Comme lui,d’autres élèves des écoles publiques de Boma ont décidé de rester à la maison. Pour cause:le sit-in qu’observe les enseignants des écoles publiques pour rouspéter contre les zones salariales.
” Pour votre gouverne,les enseignants de Matadi touchent plus de 100 000 FC(50$) de plus que nous,nos collègues de Muanda et du Bas-Fleuve et pourtant nous menons le même train de vie et vivons les mêmes réalités. Comment peut-on considérer Boma, première capitale de notre pays comme la brousse ? Comment des personnes ayant un même employeur et qui font le même travail peuvent-elles avoir des traitements differents dans un même pays ?’N’est-ce pas là une discrimination sociale, cruelle et méchante ?”’,on écrit les enseignants dans le mémorandum qui date de mars.

Des parents inquiets

Adressé au gouverneur du Kongo central,ce document a été déposé à l’autorité urbaine. En effet,si un enseignant de Matadi gagne 290 000 FC(155$),celui de Boma,Muanda et du Bas-Fleuve touche 180 000fc(90$). Le moratoire de l’intersyndicale pour décider de la levée du sit-in où non court jusqu’au 20 avril. Dieudonné Phoba,le président de l’intersyndicale fait transparaître la menace d’une grève active s’ils n’obtiennent pas gain de cause.

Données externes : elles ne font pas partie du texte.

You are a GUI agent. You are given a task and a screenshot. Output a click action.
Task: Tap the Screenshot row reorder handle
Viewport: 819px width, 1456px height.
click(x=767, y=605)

Pourtant,les élèves sont restés à la maison pendant plus de trois mois à cause de la Covid-19. ” Nous ne savons plus quoi faire. Les enfants ne veulent plus aller à l’école parce qu’effectivement,ils ne sont plus occupés. Quel avenir à ces enfants privés de leur éducation qui est un droit fondamental ”,s’interroge François Malonda,un parent. ”Que l’Etat trouve une solution à ce problème sinon, c’est l’avenir de nos enfants qui est sacrifié ”, conclut Guylain,un autre parent.